(What you should do): Once you find a line containing the word "size" in the entries below, copy it.

----

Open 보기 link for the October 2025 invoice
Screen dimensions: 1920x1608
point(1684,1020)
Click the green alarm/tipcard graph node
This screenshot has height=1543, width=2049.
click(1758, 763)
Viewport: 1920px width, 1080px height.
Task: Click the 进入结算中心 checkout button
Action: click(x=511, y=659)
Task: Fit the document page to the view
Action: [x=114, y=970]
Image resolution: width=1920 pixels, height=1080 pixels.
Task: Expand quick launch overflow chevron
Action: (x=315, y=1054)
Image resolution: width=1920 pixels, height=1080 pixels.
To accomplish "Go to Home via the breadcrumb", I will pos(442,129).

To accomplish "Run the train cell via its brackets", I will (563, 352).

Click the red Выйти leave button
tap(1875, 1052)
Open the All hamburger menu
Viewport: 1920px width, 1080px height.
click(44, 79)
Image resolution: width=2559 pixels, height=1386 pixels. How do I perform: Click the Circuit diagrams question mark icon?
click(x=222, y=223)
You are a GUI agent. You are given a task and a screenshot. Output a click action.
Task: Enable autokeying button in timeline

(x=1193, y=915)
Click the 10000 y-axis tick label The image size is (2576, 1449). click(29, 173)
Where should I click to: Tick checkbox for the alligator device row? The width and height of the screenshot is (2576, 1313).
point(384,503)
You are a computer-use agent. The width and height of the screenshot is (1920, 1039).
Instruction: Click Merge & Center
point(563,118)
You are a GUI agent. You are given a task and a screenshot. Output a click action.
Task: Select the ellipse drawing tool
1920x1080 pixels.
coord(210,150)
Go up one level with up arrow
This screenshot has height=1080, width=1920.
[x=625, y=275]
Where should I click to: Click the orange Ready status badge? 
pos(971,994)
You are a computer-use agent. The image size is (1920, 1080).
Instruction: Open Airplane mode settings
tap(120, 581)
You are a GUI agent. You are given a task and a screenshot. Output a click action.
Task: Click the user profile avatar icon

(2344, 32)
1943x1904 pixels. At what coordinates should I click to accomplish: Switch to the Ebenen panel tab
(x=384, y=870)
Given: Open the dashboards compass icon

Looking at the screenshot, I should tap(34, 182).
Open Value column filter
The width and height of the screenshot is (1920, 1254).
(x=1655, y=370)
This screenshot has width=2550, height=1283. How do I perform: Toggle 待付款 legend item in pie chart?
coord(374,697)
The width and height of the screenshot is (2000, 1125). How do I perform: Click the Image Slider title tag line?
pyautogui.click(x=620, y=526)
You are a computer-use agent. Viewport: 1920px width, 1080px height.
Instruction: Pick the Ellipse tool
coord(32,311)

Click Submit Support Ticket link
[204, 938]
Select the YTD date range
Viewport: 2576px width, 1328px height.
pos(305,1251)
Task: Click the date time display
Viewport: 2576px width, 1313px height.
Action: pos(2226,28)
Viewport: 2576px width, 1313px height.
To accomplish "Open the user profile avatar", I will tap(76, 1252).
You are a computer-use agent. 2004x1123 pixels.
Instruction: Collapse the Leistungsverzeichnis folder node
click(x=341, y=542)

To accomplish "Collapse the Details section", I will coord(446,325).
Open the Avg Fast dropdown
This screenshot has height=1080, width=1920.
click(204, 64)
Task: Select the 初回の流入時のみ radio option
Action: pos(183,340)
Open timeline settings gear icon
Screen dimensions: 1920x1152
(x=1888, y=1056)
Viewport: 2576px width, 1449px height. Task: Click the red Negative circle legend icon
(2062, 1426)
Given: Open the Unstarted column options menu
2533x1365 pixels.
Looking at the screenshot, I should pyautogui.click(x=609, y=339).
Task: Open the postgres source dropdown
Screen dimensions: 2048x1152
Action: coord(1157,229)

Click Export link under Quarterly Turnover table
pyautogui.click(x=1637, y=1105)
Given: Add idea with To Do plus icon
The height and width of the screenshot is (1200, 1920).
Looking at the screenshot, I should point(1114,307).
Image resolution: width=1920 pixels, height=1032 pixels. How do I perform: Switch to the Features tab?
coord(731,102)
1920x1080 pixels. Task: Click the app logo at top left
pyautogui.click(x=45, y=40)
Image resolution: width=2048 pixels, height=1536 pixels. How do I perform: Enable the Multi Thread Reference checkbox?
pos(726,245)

----

(Exercise result):
Click the 10000 y-axis tick label The image size is (2576, 1449). click(29, 173)
You are a computer-use agent. The image size is (1920, 1080).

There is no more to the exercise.